The provinces Copenhagen City, Copenhagen Surroundings, North Zealand and East Zealand together comprise the Copenhagen metropolitan area. They are together both the planning area for the Copenhagen area, also known as the Finger Plan and the Copenhagen Public transport area. Close to 2 million people live in their joint area of about 2,770 square kilometres. This is also the best area to use for comparisons with other cities of similar size.

Although East Zealand (NUTS-3 level) belongs to healthcare Region Zealand (NUTS-2 level), in other respects (like public transport, road maintenance, metropolitan future planning, known as the Finger Plan in all versions since 1949, regional radio and television etc.) it belongs to the Metropolitan Area of Greater Copenhagen.

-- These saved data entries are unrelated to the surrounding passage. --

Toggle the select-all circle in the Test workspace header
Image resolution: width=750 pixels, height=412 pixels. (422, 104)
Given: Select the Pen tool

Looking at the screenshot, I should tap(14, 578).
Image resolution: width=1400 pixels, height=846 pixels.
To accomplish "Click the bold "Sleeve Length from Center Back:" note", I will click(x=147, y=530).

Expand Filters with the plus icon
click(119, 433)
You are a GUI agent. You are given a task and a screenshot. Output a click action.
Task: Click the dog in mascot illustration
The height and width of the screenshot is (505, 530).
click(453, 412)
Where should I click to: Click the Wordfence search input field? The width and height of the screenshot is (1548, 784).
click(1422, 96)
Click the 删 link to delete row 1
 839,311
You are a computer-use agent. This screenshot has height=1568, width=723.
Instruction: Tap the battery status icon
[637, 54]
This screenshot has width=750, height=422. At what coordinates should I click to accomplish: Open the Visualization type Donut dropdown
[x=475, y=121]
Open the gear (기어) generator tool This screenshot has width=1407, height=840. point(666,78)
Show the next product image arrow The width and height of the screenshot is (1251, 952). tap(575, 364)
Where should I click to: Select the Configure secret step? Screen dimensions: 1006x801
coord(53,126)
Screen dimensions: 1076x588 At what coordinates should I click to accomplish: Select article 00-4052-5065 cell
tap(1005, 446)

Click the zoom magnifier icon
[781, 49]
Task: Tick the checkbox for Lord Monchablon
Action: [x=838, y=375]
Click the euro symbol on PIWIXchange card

This has been the case since 1970, but at that time the East Zealand province was an administrational and political unit, called Roskilde Amt.

Occasionally the East Jutland province, with around 850,000 inhabitants in 5,841 square kilometres, is labeled as Greater Aarhus, however less than 40% of its population lives in Aarhus municipality.